* _About this exercise_:
Answer from the soil bacteria passage below:
(a) How many phylotypes differed in abundance between EF1 and EF2?
(b) What phylotype number is given for B. shackletonii?
(c) Which fungi produce aflatoxin?
Page extract START
Through comparing abundances of individual phylotypes between EF1 and EF2, we were able to identify 34 phylotypes with abundances differentiable between fields with different fertilization application (Welch’s t-test—p < 0.05; > 0.2% difference between abundance; Figure 3). During green onion cultivation, 13 phylotypes associated with Firmicutes, Bacteroidetes, Gammaproteobacteria, and Actinobacteria were statistically more abundant in EF1 (Figure 3). Among these phylotypes, members of the Firmicutes were more abundant in EF1 (8 out of 12 phylotypes). The EF1-associated Firmicutes phylotypes are closely related to known plant growth promoting bacteria (PGPB), such as B. niacini (phylotype no. 1, 100% similarity) [49] and Paenibacillus spp. (phylotype no. 6, 100% similarity) [50] (Table S2 in Supplementary Materials). In addition, we found a potential aflatoxin-degrading Bacillus-related phylotype (B. shackletonii, phylotype no. 3, 100% similarity [51]). Fungal toxin such as aflatoxin is produced by Aspergillus spp., which is frequently found in soil [52]. The fungal contamination from soil causes decaying vegetation in a food storage system; therefore, optimal soil management practices such as the microbial degradation of the toxin is considered the primary prevention from fungal infestation and toxin contamination [53]. Therefore, B. shackletonii (no. 3) may contribute to controlling hazardous fungal growth in the system.
Page extract END
Provided data START
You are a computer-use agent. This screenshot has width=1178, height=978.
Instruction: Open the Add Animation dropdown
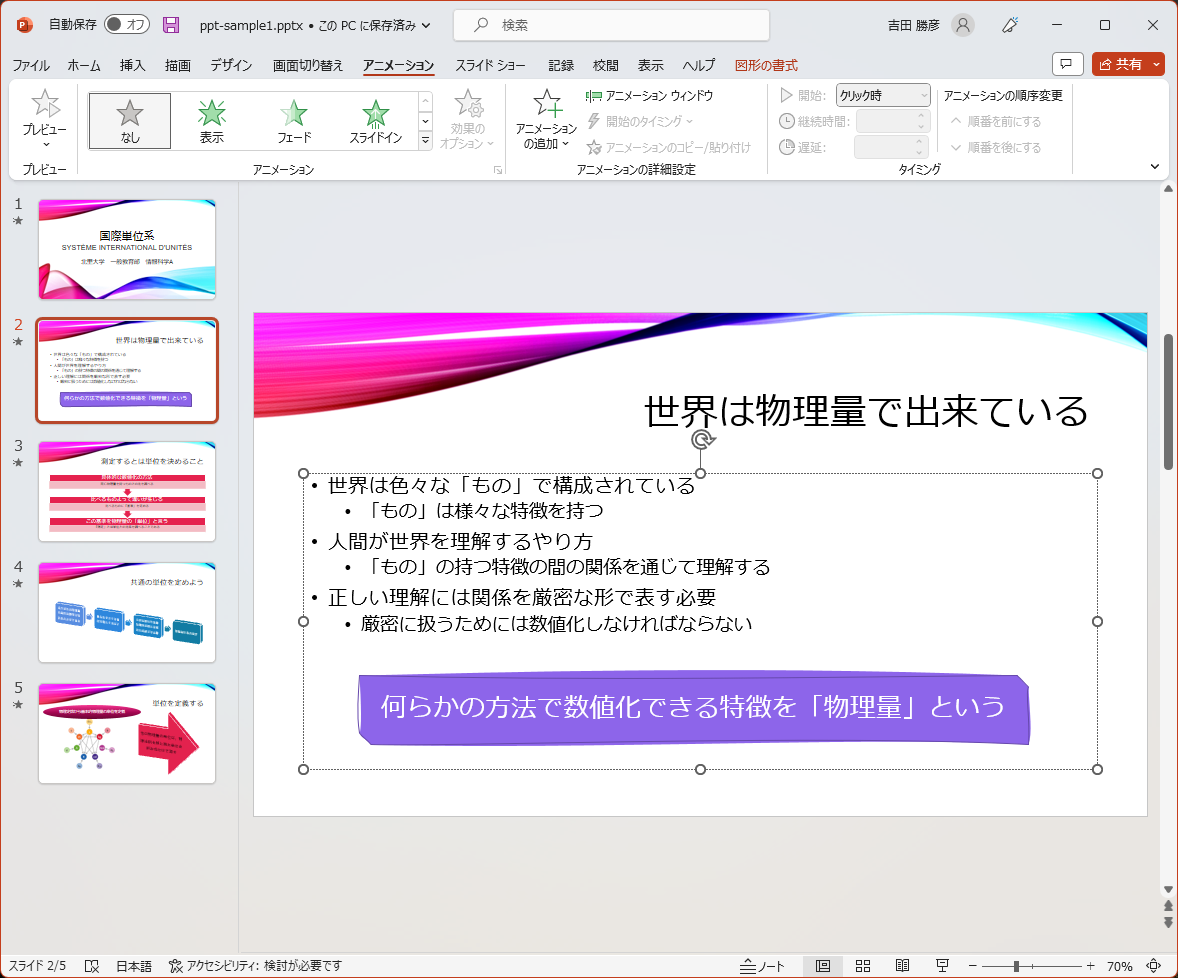[x=546, y=121]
Provided data END
* _Exercise response_:
(a) 34
(b) No. 3
(c) Aspergillus spp.